# [Study material]
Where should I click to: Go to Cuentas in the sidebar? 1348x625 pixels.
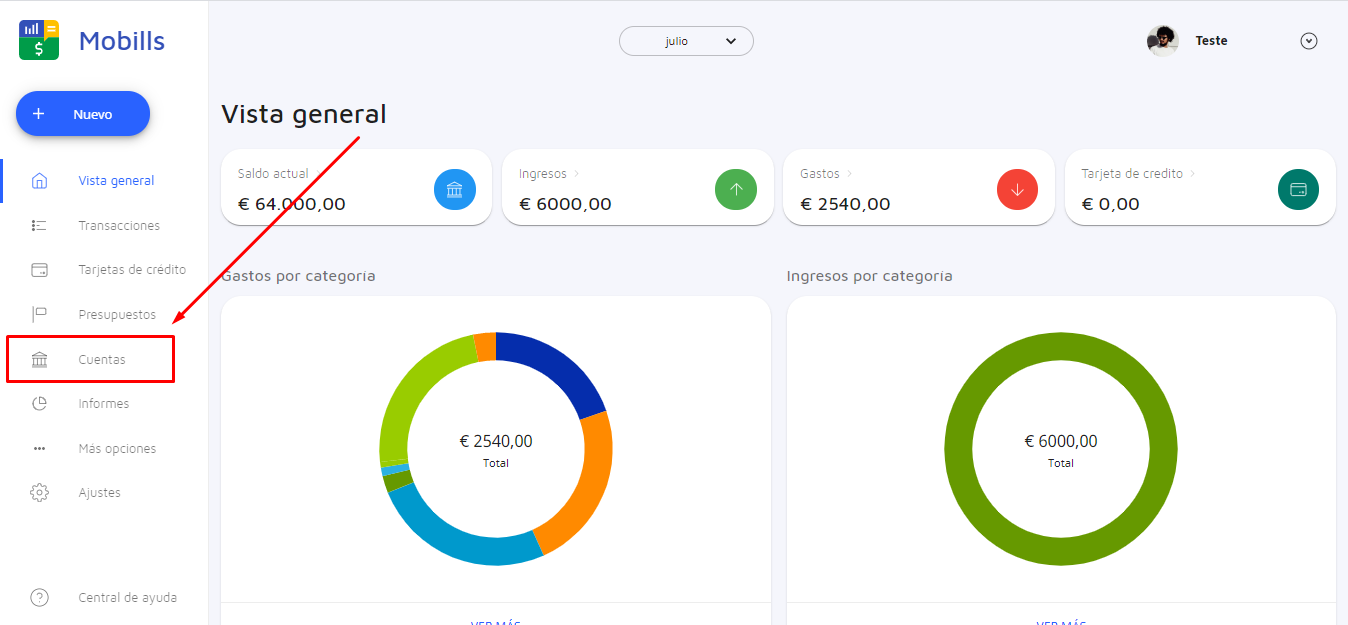click(x=102, y=359)
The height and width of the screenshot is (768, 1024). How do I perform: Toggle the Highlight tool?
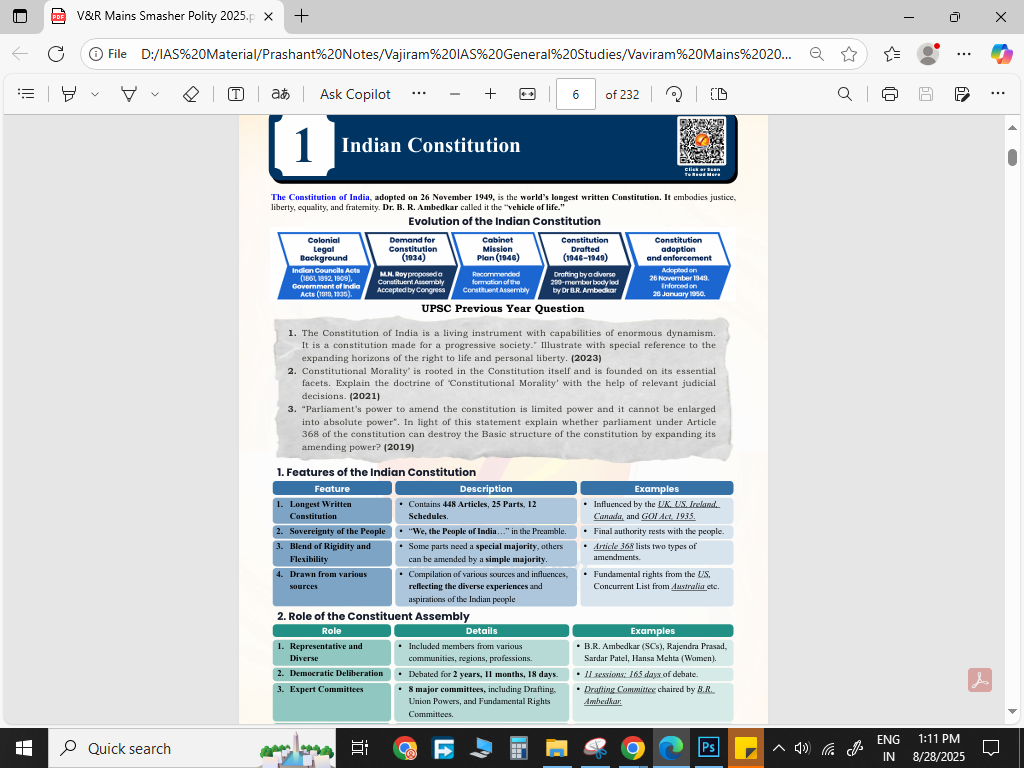pos(69,94)
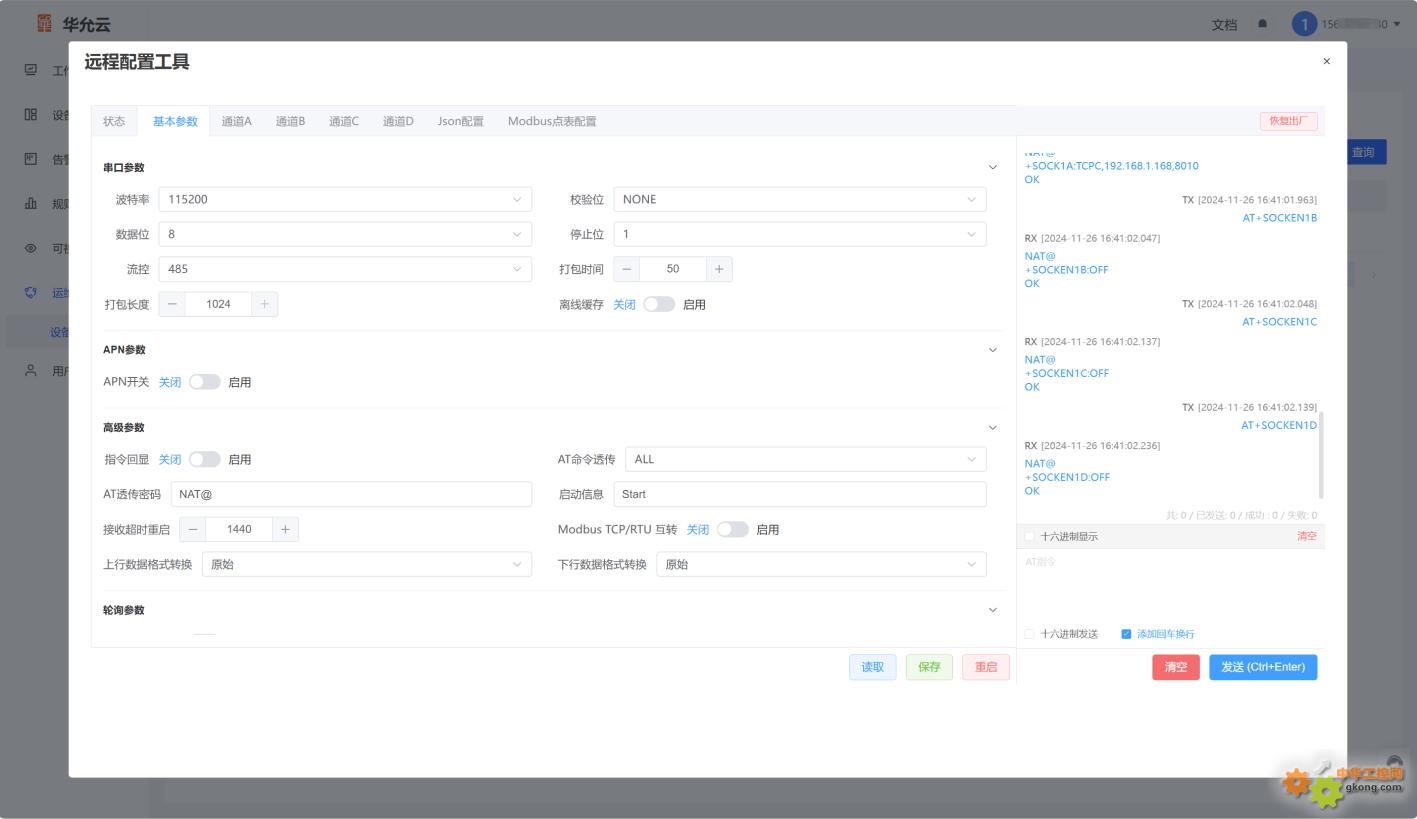This screenshot has width=1417, height=819.
Task: Click the plus icon for 接收超时重启
Action: (285, 529)
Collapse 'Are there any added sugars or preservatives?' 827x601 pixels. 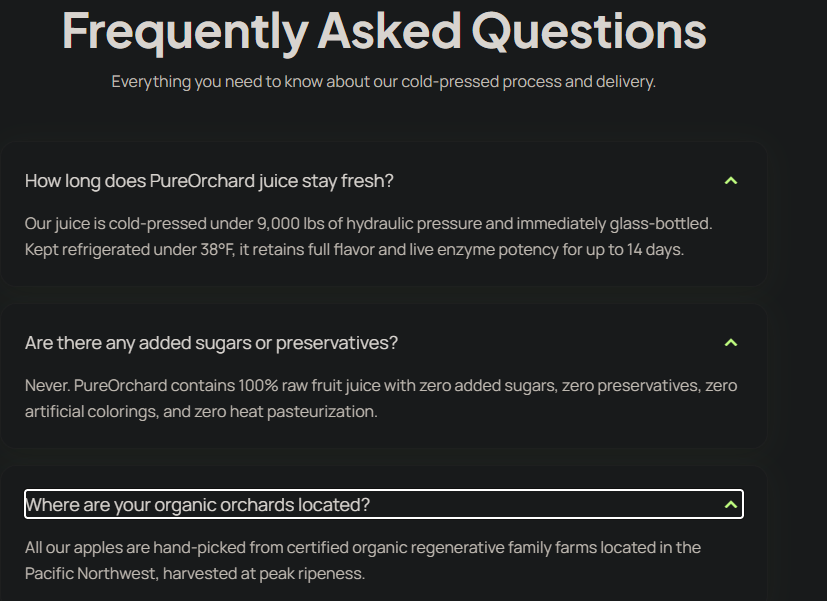[x=384, y=343]
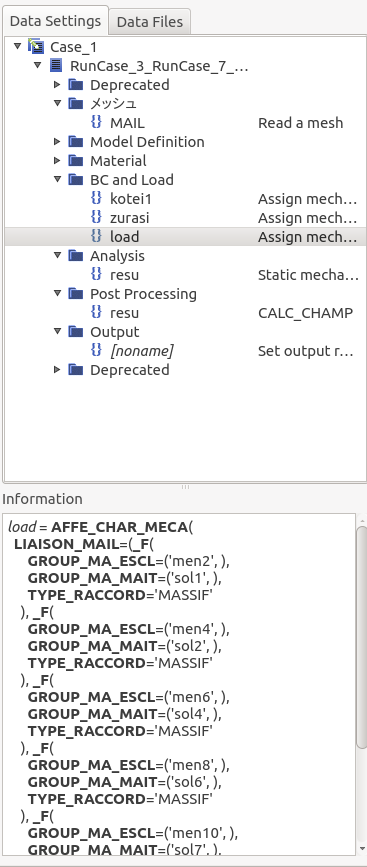Click the RunCase_3 study document icon

(x=56, y=66)
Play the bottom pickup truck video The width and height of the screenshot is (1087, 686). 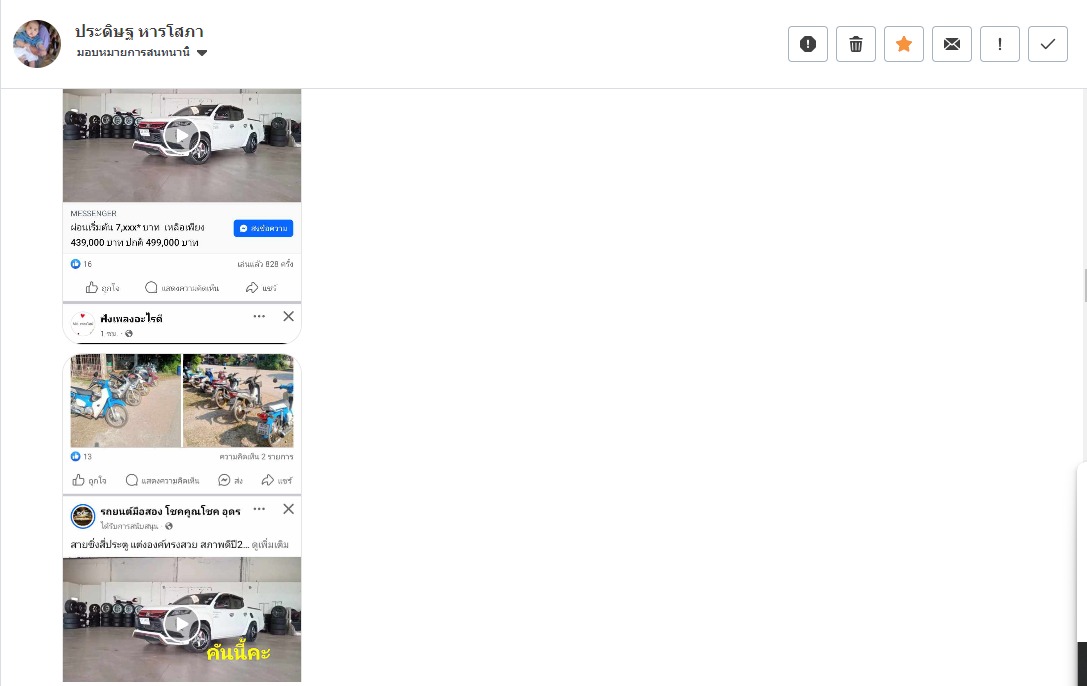coord(182,624)
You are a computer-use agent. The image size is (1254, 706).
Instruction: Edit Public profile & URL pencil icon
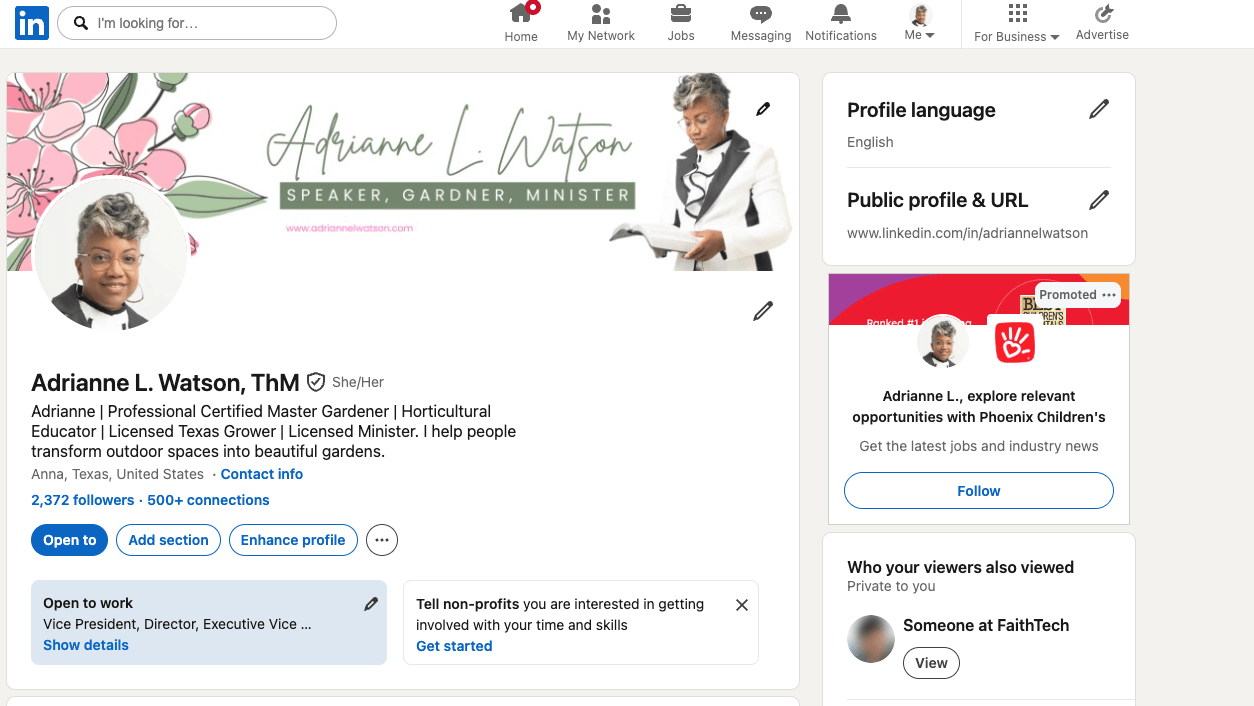[x=1099, y=200]
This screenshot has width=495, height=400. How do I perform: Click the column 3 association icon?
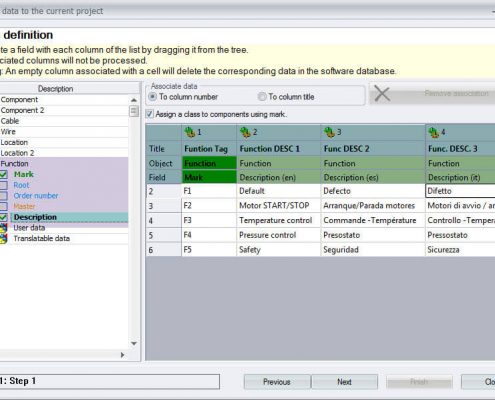(329, 132)
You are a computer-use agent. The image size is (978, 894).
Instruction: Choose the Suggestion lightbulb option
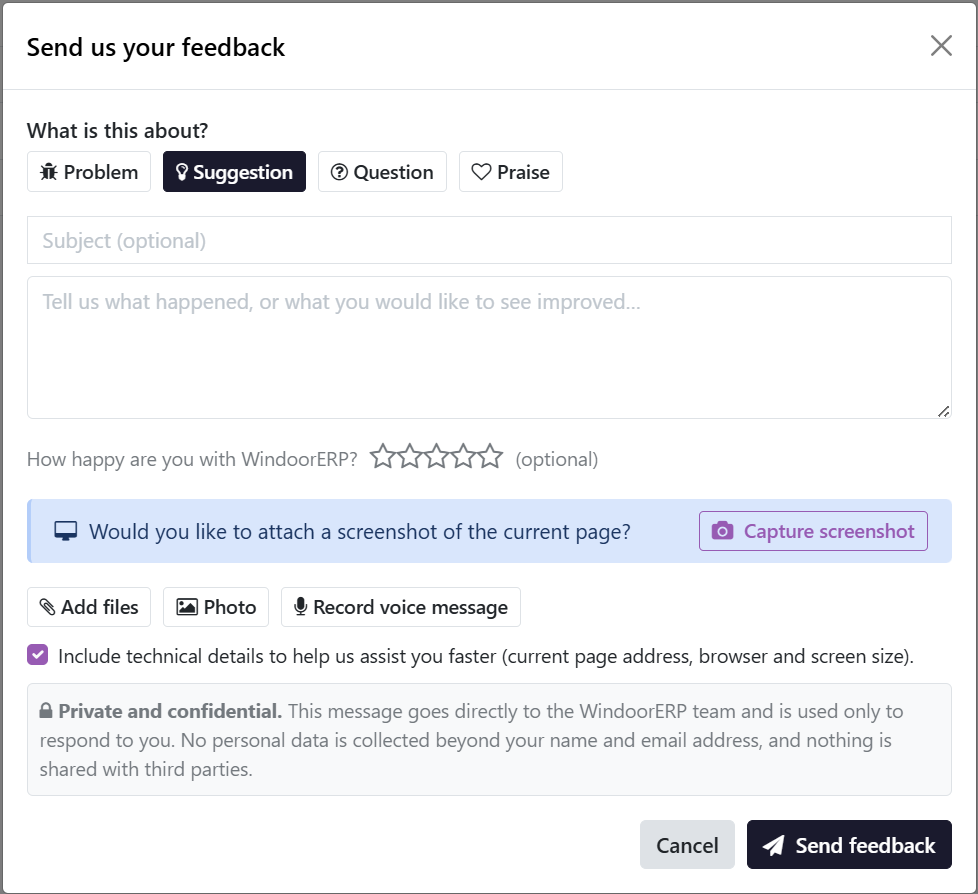235,172
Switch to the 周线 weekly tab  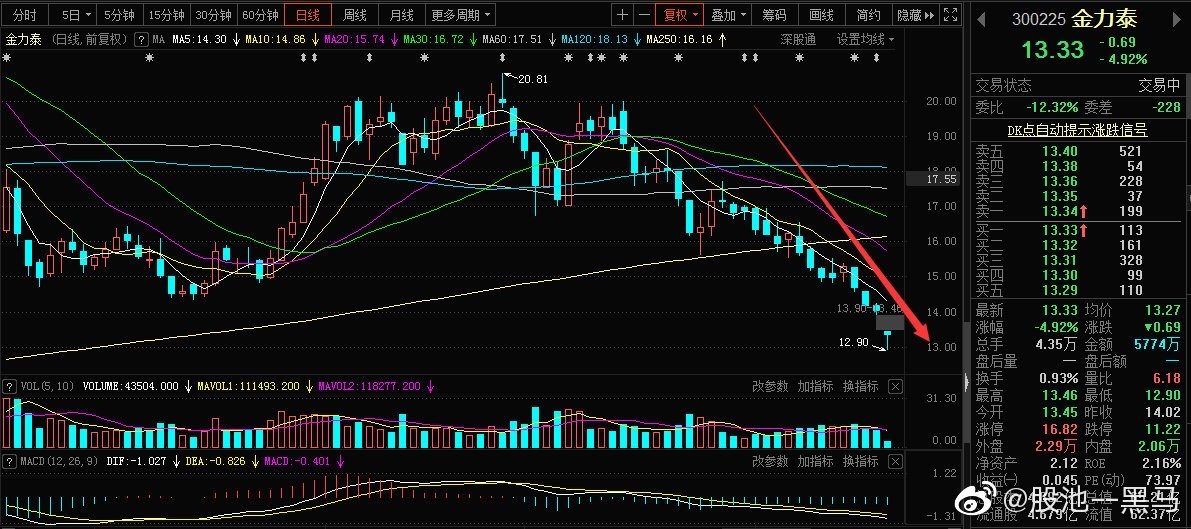(x=355, y=15)
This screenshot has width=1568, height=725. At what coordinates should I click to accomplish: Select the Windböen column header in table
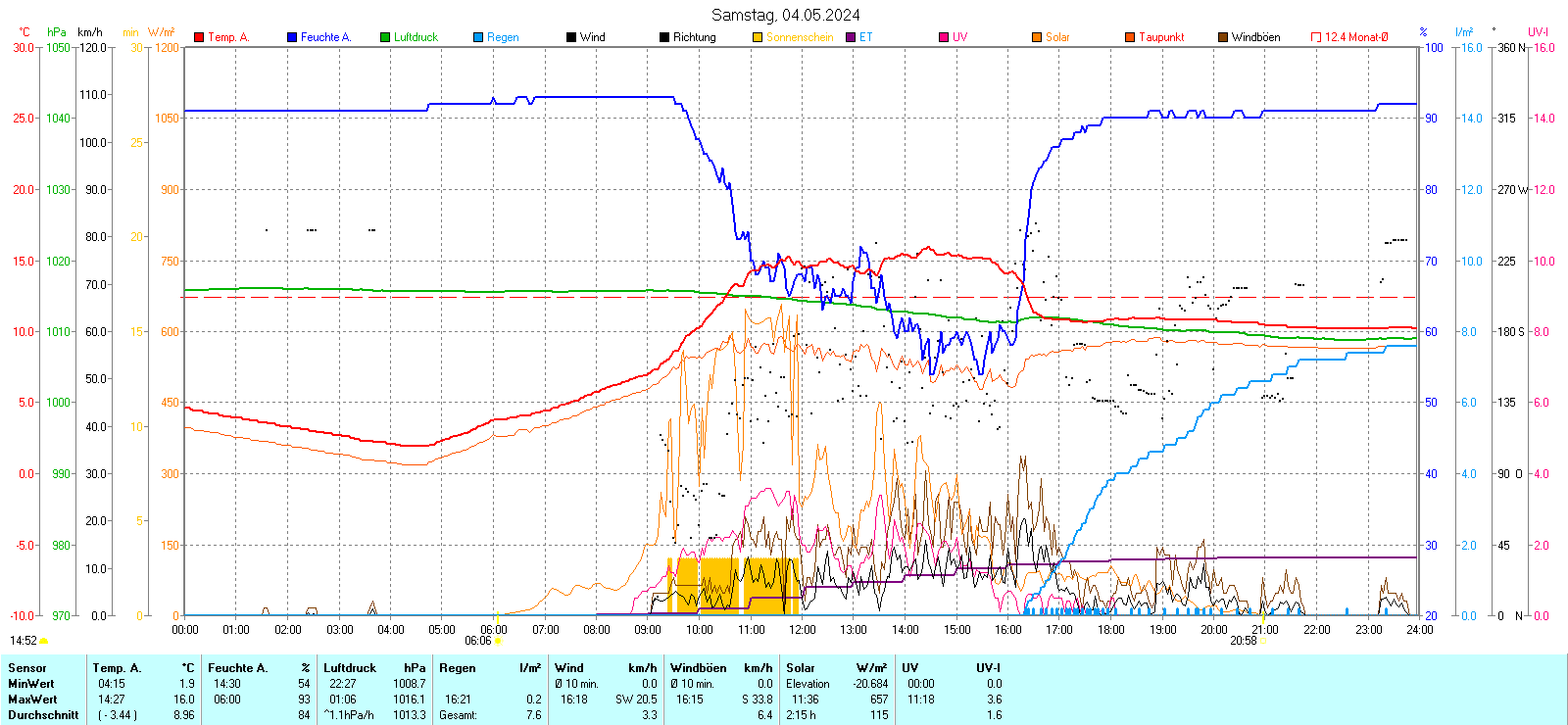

# [Aim of the exercise]
Return each line in the records that holds the string "agent".

# [Result]
You are a computer-use agent. The image size is (1254, 706).
You are a computer-use agent. The image size is (978, 894).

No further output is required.